Activity: Beginning with the first line, transcribe the entries below exactly through the line containing "Open the Privacy", inclusive.

Supplied entries:
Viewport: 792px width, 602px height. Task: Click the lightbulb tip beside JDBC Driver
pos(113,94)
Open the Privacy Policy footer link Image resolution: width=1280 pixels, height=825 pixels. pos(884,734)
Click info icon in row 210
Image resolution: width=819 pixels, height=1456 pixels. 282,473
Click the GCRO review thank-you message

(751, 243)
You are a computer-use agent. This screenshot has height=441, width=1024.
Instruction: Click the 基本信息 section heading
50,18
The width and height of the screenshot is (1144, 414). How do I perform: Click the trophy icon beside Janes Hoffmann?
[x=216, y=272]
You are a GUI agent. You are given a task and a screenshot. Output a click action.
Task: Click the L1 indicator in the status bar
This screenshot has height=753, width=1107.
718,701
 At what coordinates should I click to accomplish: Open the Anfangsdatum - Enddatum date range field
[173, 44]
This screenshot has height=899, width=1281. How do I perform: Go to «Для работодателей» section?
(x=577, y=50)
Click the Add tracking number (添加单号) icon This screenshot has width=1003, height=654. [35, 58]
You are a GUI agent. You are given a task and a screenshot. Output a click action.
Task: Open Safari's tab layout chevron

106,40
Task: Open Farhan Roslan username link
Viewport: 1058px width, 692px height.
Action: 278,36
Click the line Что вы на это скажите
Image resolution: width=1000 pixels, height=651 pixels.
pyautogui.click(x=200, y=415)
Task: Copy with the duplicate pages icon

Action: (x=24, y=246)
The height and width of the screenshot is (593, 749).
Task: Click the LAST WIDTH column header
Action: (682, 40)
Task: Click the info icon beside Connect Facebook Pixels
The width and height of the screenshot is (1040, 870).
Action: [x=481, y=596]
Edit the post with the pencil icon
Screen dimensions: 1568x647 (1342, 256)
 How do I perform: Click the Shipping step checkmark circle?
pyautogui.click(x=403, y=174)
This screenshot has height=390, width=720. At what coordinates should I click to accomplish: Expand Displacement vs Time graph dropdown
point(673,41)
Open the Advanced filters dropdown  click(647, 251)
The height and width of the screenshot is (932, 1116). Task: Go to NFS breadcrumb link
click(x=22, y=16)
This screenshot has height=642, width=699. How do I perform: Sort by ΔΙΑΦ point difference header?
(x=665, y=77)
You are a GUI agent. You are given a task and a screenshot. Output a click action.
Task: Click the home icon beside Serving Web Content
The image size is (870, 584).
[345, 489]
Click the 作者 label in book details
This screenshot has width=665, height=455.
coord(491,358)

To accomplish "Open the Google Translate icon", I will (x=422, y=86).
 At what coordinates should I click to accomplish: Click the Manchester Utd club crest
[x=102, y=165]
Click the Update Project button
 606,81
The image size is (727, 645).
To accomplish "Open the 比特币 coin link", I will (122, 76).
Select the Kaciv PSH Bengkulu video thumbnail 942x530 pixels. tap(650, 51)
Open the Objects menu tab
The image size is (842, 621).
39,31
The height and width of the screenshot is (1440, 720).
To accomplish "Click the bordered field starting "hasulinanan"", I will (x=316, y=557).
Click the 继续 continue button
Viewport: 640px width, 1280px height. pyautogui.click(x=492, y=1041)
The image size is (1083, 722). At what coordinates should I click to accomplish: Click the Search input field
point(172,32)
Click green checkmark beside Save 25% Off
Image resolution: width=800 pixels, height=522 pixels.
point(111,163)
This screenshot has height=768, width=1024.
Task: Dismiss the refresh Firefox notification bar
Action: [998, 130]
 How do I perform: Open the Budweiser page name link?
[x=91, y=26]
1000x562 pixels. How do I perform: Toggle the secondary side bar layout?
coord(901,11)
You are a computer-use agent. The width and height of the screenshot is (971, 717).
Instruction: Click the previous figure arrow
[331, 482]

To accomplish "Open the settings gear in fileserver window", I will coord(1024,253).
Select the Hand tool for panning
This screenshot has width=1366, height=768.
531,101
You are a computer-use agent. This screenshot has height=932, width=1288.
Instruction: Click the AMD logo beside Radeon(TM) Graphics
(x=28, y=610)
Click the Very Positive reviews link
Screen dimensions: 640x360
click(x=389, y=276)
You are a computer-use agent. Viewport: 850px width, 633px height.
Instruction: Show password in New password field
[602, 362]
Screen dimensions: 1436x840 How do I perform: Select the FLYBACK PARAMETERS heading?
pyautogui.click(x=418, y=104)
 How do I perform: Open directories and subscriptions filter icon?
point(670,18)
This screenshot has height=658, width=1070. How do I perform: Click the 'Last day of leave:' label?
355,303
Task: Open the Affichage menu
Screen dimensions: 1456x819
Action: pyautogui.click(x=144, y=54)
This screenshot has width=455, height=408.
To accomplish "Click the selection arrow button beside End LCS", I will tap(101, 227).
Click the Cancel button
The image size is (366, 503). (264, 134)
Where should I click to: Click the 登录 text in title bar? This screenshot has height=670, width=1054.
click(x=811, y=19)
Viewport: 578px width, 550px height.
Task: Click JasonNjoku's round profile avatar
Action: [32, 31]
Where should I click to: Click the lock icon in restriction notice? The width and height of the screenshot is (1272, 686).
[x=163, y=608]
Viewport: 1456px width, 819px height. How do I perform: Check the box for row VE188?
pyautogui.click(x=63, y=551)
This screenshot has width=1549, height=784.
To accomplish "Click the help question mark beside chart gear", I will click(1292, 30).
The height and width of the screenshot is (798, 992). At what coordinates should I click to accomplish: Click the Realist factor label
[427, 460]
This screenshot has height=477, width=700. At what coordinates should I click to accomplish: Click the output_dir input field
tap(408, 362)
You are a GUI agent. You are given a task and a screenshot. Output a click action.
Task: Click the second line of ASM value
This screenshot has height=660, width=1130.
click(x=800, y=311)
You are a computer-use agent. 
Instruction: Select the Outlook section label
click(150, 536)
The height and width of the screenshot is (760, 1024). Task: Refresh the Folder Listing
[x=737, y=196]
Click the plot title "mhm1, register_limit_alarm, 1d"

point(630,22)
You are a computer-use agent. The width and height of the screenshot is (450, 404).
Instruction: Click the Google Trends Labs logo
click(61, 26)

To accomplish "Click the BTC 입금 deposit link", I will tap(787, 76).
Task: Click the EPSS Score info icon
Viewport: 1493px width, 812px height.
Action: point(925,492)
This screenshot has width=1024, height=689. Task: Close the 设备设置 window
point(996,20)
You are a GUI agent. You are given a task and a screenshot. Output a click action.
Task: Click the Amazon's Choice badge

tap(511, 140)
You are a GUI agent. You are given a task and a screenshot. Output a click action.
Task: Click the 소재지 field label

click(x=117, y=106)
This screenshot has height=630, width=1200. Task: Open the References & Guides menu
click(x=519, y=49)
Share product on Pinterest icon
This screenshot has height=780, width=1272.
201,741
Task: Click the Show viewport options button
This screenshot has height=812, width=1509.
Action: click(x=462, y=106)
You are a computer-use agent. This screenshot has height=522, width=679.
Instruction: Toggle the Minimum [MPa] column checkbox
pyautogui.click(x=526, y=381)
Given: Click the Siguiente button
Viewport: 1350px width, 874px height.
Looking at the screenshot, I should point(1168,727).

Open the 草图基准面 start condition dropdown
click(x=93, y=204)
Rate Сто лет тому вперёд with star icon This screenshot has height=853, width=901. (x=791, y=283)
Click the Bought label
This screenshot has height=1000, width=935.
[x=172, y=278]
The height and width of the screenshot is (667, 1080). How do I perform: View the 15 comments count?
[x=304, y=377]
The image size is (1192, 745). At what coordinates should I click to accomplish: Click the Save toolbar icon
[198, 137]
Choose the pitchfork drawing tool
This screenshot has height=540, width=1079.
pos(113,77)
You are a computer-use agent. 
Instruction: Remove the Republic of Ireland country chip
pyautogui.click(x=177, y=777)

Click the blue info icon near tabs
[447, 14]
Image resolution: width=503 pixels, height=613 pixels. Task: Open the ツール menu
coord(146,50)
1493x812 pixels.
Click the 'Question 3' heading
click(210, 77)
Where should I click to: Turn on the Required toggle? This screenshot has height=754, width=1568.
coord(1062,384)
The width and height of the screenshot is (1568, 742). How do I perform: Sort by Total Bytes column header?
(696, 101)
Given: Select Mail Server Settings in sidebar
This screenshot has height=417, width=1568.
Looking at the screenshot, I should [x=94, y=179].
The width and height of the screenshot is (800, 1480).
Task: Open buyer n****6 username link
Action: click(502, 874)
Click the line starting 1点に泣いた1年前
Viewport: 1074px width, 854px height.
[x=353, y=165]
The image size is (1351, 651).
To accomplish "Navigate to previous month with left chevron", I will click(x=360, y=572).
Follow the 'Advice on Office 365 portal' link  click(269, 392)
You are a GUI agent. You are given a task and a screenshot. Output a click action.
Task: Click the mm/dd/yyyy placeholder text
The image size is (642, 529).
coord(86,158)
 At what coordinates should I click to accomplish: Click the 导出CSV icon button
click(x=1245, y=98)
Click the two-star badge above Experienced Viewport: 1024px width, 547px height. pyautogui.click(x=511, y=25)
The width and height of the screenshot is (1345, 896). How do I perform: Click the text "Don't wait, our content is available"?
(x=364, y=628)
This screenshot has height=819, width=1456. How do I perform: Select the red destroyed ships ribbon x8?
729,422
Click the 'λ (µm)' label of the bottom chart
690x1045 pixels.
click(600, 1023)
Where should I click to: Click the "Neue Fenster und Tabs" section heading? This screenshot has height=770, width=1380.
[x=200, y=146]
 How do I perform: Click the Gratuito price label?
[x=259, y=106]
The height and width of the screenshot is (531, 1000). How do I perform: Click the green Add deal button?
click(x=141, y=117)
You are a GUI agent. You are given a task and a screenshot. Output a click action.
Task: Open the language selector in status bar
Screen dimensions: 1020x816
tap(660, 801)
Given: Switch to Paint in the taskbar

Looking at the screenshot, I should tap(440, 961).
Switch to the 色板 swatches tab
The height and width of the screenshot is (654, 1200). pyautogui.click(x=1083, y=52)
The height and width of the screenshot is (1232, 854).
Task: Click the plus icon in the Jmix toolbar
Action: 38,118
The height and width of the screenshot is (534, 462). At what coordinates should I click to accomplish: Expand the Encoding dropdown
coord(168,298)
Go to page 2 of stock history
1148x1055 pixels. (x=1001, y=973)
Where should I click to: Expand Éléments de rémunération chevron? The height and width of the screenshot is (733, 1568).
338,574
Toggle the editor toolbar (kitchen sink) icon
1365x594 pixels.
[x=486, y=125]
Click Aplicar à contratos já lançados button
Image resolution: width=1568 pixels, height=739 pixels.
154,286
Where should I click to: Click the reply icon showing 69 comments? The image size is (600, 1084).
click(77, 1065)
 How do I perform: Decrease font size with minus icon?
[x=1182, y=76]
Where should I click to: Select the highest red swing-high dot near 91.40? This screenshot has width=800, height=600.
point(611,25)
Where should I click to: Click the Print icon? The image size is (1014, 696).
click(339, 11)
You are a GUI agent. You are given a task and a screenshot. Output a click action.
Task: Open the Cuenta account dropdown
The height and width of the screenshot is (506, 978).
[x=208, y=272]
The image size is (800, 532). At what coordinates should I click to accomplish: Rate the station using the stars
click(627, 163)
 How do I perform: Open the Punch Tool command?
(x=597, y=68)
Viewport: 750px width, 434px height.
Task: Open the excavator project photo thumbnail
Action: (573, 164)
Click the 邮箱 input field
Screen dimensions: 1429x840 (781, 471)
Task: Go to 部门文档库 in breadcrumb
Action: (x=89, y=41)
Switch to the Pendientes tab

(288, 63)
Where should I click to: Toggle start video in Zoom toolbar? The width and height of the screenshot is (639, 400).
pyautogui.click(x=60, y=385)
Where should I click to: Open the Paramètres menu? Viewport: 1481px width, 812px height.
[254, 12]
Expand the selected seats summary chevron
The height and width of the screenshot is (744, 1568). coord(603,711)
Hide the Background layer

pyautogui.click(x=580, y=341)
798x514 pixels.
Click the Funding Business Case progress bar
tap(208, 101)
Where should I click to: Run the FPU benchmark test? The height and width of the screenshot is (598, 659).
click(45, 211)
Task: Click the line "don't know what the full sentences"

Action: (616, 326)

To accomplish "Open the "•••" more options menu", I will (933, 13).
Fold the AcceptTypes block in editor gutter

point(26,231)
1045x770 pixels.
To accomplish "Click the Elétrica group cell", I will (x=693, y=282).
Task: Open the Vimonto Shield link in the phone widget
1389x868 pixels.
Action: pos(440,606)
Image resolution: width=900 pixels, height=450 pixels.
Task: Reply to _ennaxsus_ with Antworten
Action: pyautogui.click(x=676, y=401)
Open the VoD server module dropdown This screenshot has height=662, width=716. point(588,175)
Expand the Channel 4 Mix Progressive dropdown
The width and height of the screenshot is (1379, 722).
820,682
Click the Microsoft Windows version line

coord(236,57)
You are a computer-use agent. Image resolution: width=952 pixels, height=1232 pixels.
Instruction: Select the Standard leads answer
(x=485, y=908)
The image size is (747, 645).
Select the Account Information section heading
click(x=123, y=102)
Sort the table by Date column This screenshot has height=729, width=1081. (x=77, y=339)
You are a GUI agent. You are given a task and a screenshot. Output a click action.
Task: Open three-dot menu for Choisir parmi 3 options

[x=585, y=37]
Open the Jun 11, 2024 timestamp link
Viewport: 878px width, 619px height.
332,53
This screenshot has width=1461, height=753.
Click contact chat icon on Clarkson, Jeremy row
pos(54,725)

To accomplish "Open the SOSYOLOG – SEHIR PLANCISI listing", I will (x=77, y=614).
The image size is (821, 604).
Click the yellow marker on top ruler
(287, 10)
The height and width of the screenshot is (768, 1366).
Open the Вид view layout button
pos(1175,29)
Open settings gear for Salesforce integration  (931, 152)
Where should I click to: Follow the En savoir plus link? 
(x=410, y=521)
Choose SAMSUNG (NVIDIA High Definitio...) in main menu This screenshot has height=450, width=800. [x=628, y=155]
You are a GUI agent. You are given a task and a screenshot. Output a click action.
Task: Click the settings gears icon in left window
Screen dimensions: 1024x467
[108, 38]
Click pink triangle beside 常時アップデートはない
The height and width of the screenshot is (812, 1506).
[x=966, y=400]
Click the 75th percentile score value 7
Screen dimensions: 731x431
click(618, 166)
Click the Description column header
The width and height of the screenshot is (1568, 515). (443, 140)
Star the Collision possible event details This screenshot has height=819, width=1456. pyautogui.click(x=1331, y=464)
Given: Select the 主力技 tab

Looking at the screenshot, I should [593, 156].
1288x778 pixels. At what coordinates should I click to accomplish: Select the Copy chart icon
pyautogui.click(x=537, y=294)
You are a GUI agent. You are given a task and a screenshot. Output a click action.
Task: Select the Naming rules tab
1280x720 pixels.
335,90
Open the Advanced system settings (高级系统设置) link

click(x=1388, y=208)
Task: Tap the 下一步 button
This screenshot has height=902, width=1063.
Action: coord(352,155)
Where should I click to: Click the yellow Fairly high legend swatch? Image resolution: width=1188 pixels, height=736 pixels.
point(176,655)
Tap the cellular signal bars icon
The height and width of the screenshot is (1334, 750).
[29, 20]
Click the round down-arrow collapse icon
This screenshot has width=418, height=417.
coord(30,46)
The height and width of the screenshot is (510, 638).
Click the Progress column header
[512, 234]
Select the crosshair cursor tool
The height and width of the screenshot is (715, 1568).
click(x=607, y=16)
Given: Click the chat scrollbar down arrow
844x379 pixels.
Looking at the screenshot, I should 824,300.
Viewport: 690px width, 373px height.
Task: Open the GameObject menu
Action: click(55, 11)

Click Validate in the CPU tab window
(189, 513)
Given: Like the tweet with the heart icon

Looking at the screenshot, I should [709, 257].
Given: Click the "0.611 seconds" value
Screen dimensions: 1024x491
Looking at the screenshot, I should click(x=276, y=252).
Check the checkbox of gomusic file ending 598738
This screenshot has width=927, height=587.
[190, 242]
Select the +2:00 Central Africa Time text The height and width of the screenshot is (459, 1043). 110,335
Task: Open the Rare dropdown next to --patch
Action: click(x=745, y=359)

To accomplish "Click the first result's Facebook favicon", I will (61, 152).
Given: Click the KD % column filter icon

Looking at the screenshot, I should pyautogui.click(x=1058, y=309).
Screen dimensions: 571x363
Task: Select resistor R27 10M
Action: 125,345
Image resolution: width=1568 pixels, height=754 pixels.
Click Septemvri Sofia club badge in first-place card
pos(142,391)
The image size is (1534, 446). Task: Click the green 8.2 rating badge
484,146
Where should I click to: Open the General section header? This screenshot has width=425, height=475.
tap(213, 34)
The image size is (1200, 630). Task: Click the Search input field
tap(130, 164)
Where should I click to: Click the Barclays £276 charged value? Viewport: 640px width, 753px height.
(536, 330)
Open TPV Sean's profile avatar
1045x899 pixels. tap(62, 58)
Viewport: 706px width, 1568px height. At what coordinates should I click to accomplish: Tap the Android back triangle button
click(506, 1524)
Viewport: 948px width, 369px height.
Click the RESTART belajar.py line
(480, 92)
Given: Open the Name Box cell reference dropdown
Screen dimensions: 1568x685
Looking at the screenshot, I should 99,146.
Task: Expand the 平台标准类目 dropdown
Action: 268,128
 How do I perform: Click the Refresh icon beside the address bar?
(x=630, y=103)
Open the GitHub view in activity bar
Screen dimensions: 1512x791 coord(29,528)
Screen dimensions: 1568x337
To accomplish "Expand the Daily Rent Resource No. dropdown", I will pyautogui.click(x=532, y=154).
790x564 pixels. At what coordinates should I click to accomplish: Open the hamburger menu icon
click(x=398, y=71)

Answer:
Viewport: 792px width, 602px height. Task: Click the lightbulb tip beside JDBC Driver
pos(113,94)
Open the Privacy Policy footer link Image resolution: width=1280 pixels, height=825 pixels. pos(884,734)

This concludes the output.